Now, I also suspect that there is still some unexplained variability in my data that can be different across the J groups.
Therefore, I would also like to insert in the model above for each group a different \sigma_j and then a hyper prior \tau_{\sigma}.
I’m not sure what the best way is to go about this and which distributions on \sigma are recommended.
I hope somebody here can me some guidance on this problem or pointers to relevant literature?
One approach that is used in psychology, searchable with the term “location-scale models”, is to a model the log variance in the same way as the mean is being modeled. I see here for code.

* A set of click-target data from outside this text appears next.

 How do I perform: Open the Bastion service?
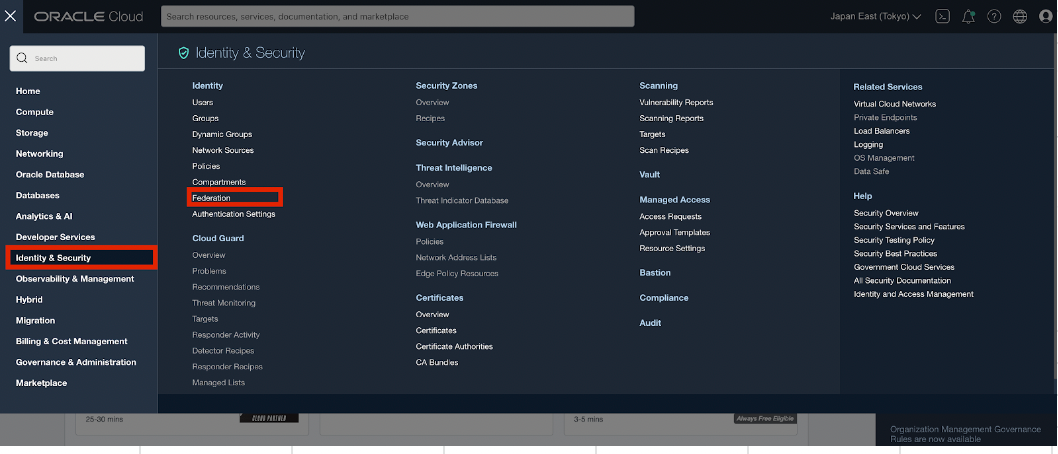pyautogui.click(x=655, y=272)
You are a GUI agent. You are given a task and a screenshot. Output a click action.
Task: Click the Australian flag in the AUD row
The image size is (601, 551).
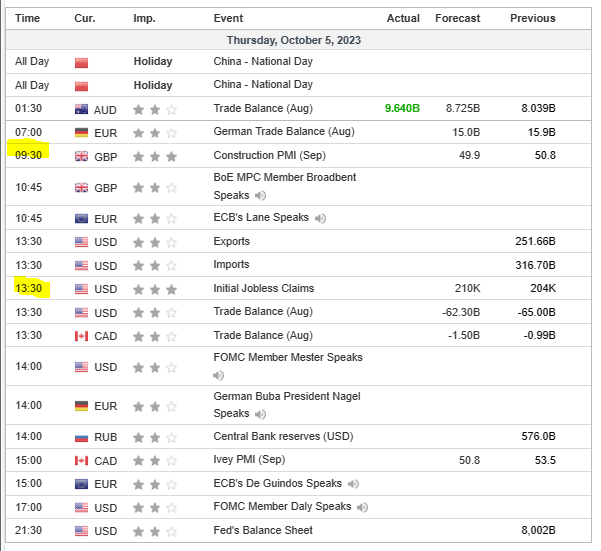click(81, 108)
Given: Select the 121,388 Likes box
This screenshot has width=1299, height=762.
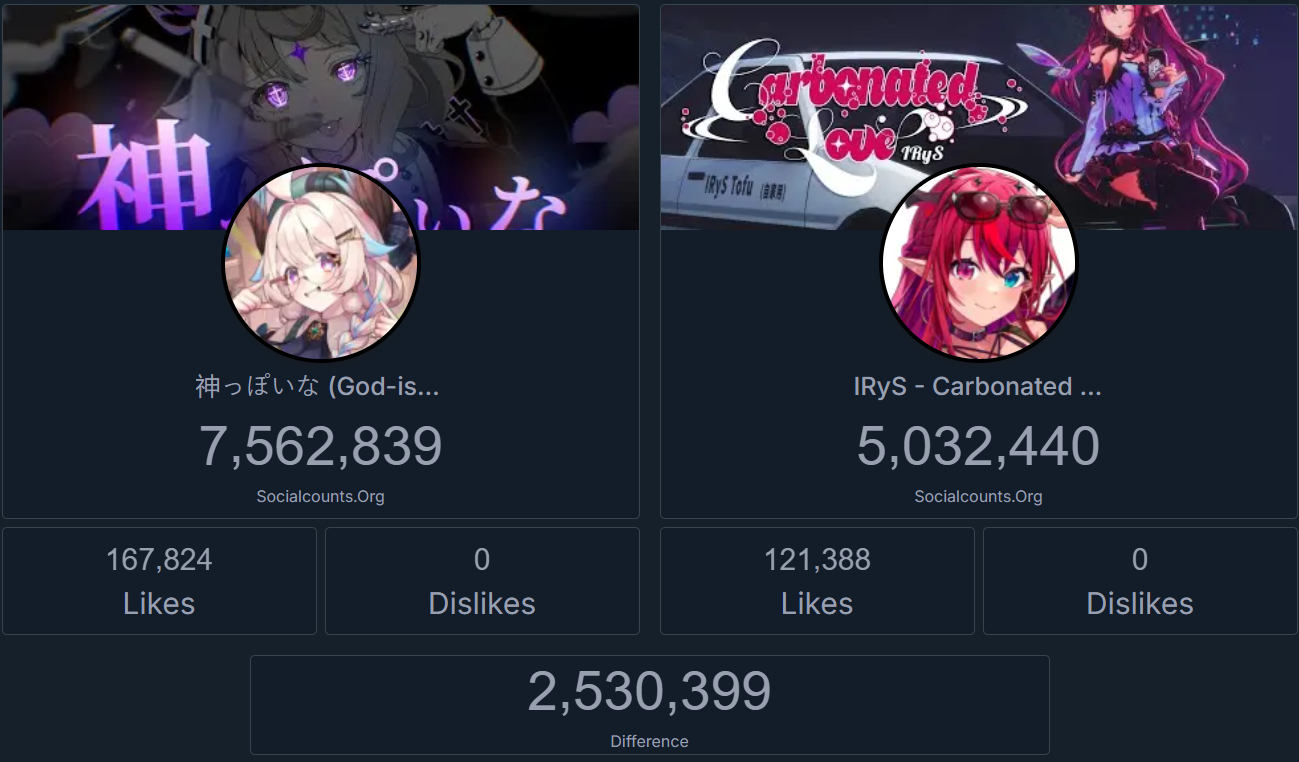Looking at the screenshot, I should click(818, 581).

There are also some packages out there that can fit these for you.
LMMELSM: (Disclosure: My package) - Handles latent, multivariate mixed effects location scale models. It can also do univariate, observed MELSMs of course. Benefits: Can also model random effect variances, not just residual variance. Cons: Only handles one random grouping effect (e.g., no nested or crossed random effects currently; maybe when I have some time and motivation…)
Brms: Obviously, an amazing package. It can handle MELSMs and LSMs. Benefits: Handles nested/crossed random effects. Cons: Does not handle latent variances, or random effect variances.
Some others: ICCier (Also my package, but I’d recommend LMMELSM/brms over this). Nlme can do /some/ variance models, but the support isn’t great. Hedeker has a couple of non-Bayesian MELSM packages too.